Passage for review –
◆ ◆ ◆

I Am Proud to Be Disabled: The Liberatory Power of Identity Construction for Those With Mental Health, Neurological, and Substance Abuse Conditions
Evan Clerinx
Project in Progress
Our society systematically demands the contortion and mutilation of the disabled body, mind, and spirit itself into a normative shape. The mainstream Medical Model of Disability views those disabled by Mental Health, Neurological, and Substance Abuse (MNS) Conditions as helpless victims of disease. Under a medical model, disabled voices that state they are different, not disordered, are deemed mentally incompetent- incapable of knowing what is best for themselves. This model ignores the individual context and environmental factors that construct disability and views disability as a personal defect one is individually responsible for. Disabled people who exist in this framework experience profound shame and internalized ableism that is often negatively expressed in their treatment of themselves and other disabled people. This research project instead views MNS Conditions and other disabilities as social constructs, meaning that disability only exists because society excludes disabled people. It focuses on how those with MNS Conditions construct collective identity, how identity construction functions as meaning-making, and how disability pride is a tool to overcome internalized shame and organize collective action. The planned methodology will apply discourse analysis to qualitative data collected from open-source, online communities of those with MNS Conditions and was chosen to limit the erasure of disabled voices in academic research. Disability is not a tragedy. The true tragedy is the systematic dehumanization, stigmatization, and disenfranchisement experienced daily by disabled people. Through rejecting medicalization, building community, and expressing disability pride, those with MNS Conditions can organize to demand an accessible, accommodating society for all.

◆ ◆ ◆

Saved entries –
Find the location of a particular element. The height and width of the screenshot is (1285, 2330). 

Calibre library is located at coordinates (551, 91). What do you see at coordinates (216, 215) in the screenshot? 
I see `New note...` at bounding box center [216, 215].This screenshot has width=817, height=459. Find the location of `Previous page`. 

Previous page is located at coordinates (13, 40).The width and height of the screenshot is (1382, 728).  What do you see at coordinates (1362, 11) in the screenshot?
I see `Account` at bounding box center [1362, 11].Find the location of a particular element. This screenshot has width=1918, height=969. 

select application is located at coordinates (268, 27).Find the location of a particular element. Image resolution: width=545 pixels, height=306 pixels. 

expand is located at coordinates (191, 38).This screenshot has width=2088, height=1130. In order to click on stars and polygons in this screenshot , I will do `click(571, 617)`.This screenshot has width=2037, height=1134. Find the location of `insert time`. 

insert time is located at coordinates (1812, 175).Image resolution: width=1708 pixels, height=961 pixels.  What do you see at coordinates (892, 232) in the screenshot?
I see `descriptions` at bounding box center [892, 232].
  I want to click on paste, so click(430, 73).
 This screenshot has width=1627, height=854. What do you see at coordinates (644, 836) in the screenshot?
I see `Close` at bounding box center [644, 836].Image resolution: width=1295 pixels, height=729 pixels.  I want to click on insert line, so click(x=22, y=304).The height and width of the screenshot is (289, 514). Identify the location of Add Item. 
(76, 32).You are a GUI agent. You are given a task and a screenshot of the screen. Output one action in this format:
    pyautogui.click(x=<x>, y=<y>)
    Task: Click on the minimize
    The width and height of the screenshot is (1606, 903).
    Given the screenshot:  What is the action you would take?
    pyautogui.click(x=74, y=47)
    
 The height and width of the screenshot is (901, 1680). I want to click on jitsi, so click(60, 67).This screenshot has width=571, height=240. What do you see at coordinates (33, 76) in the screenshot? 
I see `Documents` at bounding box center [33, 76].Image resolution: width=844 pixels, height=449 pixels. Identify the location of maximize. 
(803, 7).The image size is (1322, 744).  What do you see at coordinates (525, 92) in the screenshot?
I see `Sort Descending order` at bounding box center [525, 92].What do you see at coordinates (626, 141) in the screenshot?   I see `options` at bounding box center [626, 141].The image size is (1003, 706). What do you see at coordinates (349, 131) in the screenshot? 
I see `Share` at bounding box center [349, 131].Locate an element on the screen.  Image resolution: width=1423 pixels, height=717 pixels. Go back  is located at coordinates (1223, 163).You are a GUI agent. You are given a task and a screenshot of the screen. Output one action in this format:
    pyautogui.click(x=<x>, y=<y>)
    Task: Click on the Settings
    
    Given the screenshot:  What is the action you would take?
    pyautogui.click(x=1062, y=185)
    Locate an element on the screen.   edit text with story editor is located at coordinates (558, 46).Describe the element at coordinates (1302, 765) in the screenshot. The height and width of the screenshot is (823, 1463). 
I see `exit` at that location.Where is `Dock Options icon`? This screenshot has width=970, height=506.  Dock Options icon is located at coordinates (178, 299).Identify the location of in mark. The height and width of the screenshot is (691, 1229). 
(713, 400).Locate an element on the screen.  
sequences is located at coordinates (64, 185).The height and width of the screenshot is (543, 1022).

◆ ◆ ◆

Task description –
Answer these questions about the disability pride project summary:
1. How does the mainstream Medical Model of Disability view those disabled by MNS Conditions?
2. What kind of analysis will the planned methodology apply to the qualitative data?
3. What does the summary call the true tragedy?

Reply to the exercise –
1. As helpless victims of disease.
2. Discourse analysis.
3. The systematic dehumanization, stigmatization, and disenfranchisement experienced daily by disabled people.